Overall, both models perform pretty well in that each weather type gets to be classified accurately at least 87% of the time except for the overcast weather type. However, based on the model accuracy, we have selected the VGG-19 model to be the best to do our weather type classification.

7.Performance evaluation

We validated the object detection model on 13 common traffic objects. The mAP of the model on the validation set of BDD100K was 57% and the detection outputs with labels deployed on OpenCV showed moderate precision in detecting cars, pedestrians and traffic signs. The weather classification model has a 82.7% accuracy rate on distinguishing the weather shown in the images, the confusion matrix showed that only pictures that were taken under clear weather were correctly classified, whereas the rest of the pictures were mixed up together. To fine-tune the model, we considered reducing the weather classes by combining the cloudy pictures and the clear pictures. The model has improved its accuracy from 68.1% to 82.7%.

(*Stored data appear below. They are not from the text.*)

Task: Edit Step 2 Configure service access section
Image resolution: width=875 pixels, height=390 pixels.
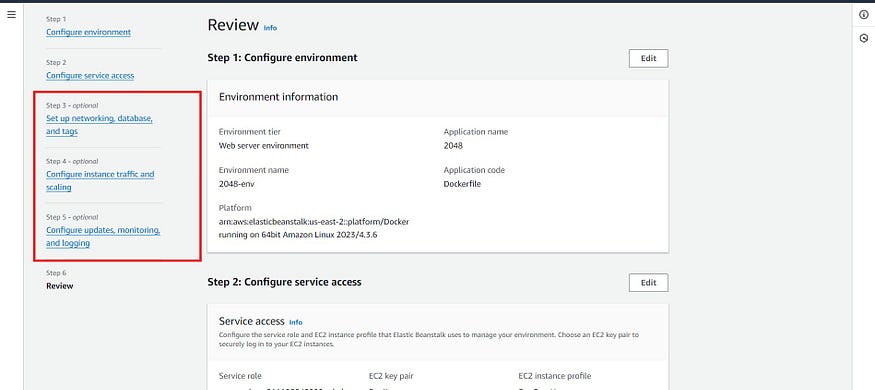Action: point(648,282)
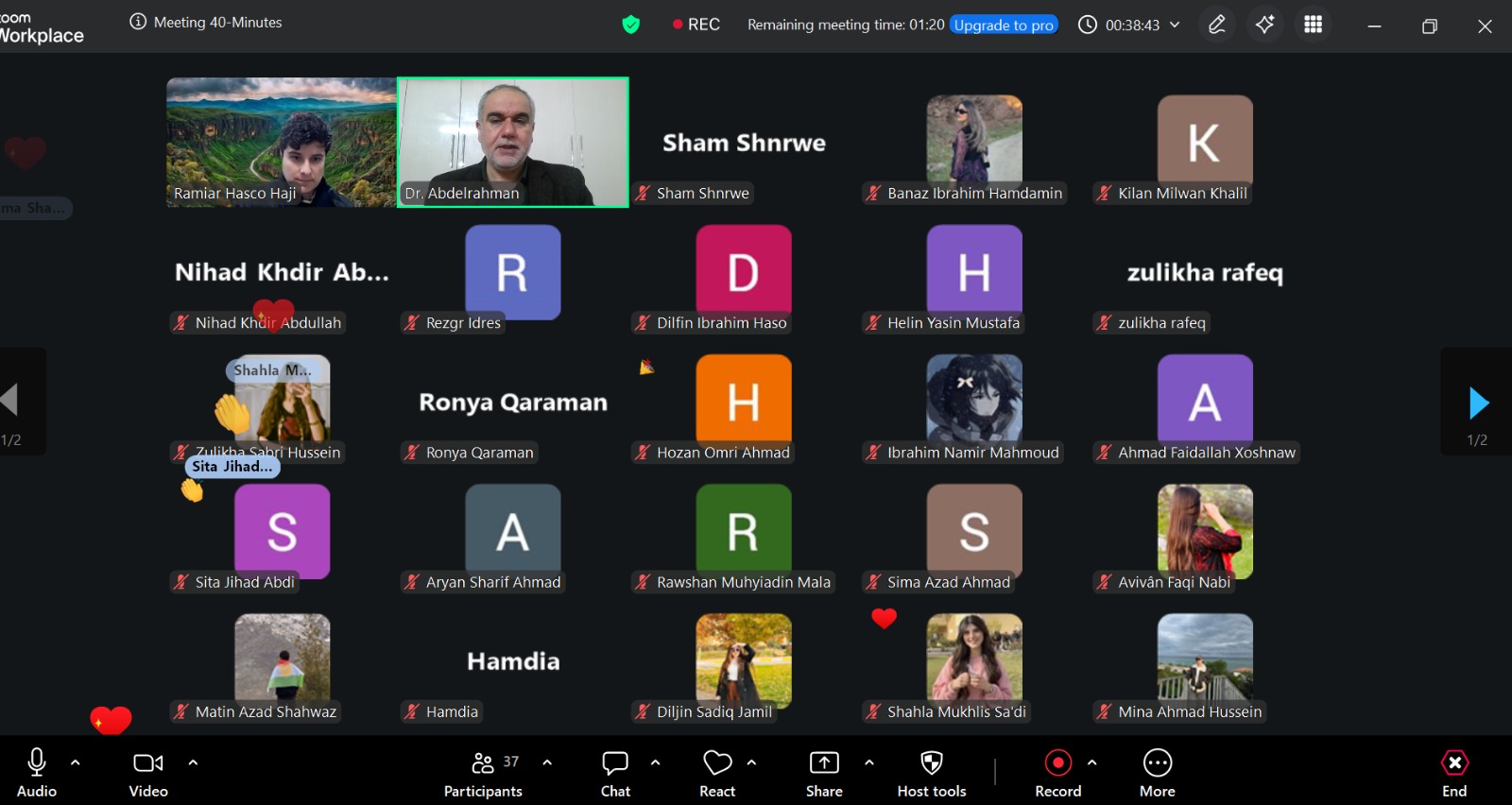
Task: Switch the gallery view layout grid
Action: point(1313,25)
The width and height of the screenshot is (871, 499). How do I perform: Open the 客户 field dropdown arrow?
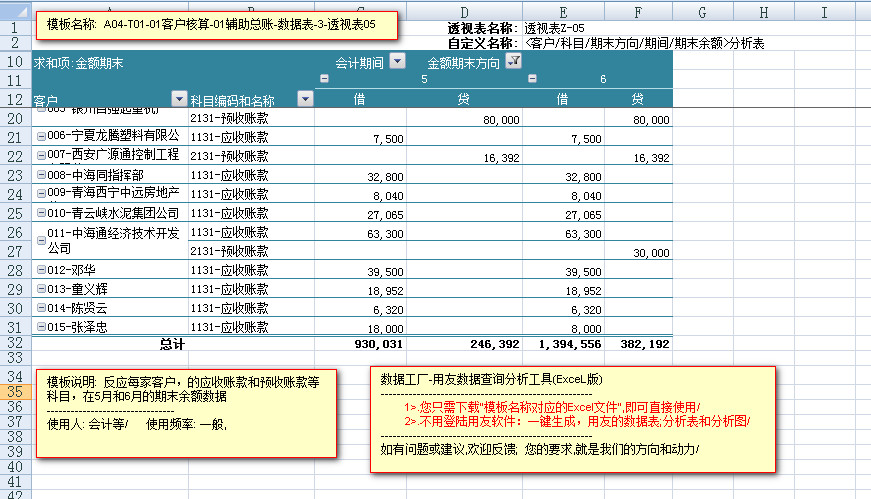click(179, 99)
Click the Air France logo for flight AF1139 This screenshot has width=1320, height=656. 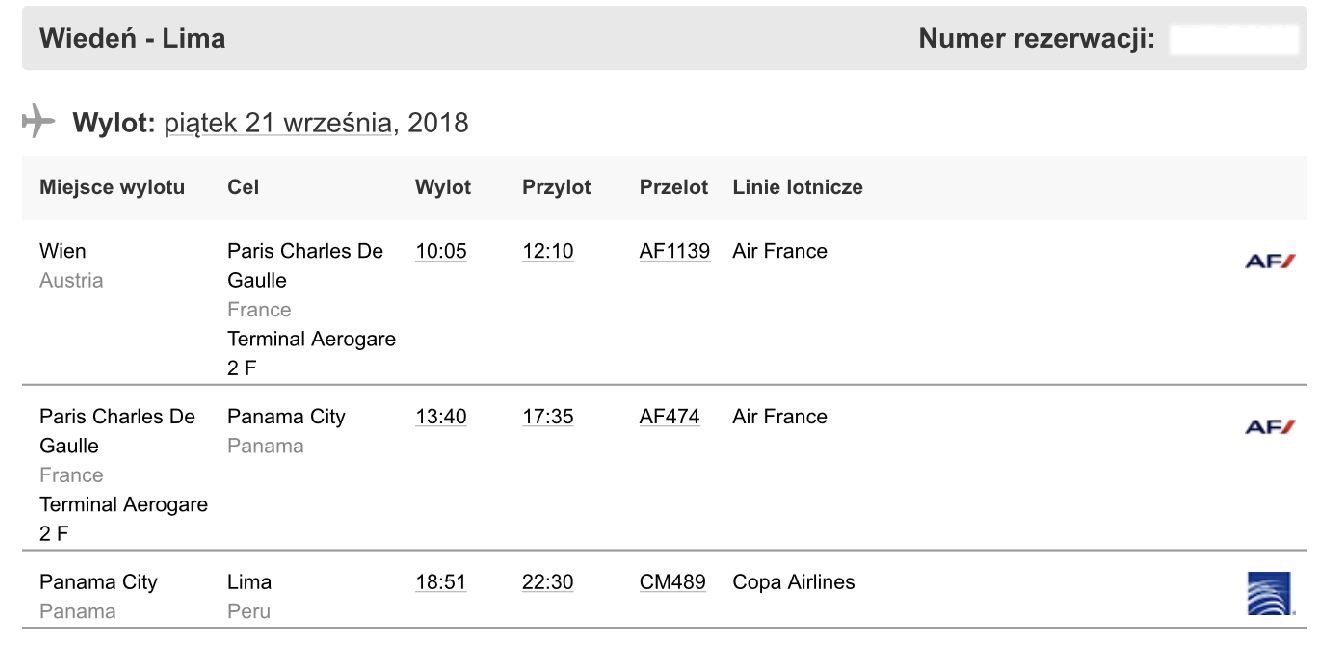click(1270, 261)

To help detect intersections, we detect vertical and parallel road lanes. The current lane detection model has low mAP, and we may need to increase the number of epochs trained from 5 to 30 before training the model, and work on the configuration to improve the model performance. The intersection classifiers relied on the detection results of the YOLOv4 model. The table below shows that the traffic sign, traffic light and crosswalk are great indicators and if the road segmentation and indicator detection model can be successfully implemented, the intersection types can be accurately detected. Figure 19 shows the confusion matrix from ResNet101 and VGG-19 models.

We planned to evaluate the models in two ways. The first one is to validate the results by comparing the prediction and the ground truth of the validation set. The second one is to use OpenCV to create a demo of our recordings in San Jose Downtown. The evaluation result comparison is shown in Table 14.

Table 14

Model improvement comparison

FeaturesModelValidation accuracyTest accuracy
TrafficCommon objectsMask RCNN0.69 mAP (@IoU=0.5)0.71 mAP (@IoU=0.5)
Road typesMask RCNN0.7 mAP (@IoU=0.5)0.36 mAP (@IoU=0.5)
Intersection indicatorsYOLOv455% (mAP@IoU=0.5)51% (mAP@IoU=0.5)
Intersection typesDecision Tree77% (accuracy)56% (accuracy)
Random Forest77% (accuracy)56% (accuracy)
WeatherWeather conditionVGG-1982.7%91.7%

7.1.Achievements and constraints

  • Objects detection. Based on the Bounding box labeled for the objects, the object detection model achieved 0.565 mAP. The model is evaluated against MS COCO baseline performance based on 3 Mask-RCNN losses. The table below displays the losses’ comparison of Mask-RCNN box, Mask-RCNN Class, and Mask-RCNN Mask. It delivered a promising 30% reduction and 35% reduction in Mask-RCNN Class loss for training loss and validation loss, 38% reduction and 25% reduction in Mask-RCNN Box loss for training loss and validation loss, and 38% reduction and 41% reduction in Mask-RCNN Mask loss for training loss and validation loss.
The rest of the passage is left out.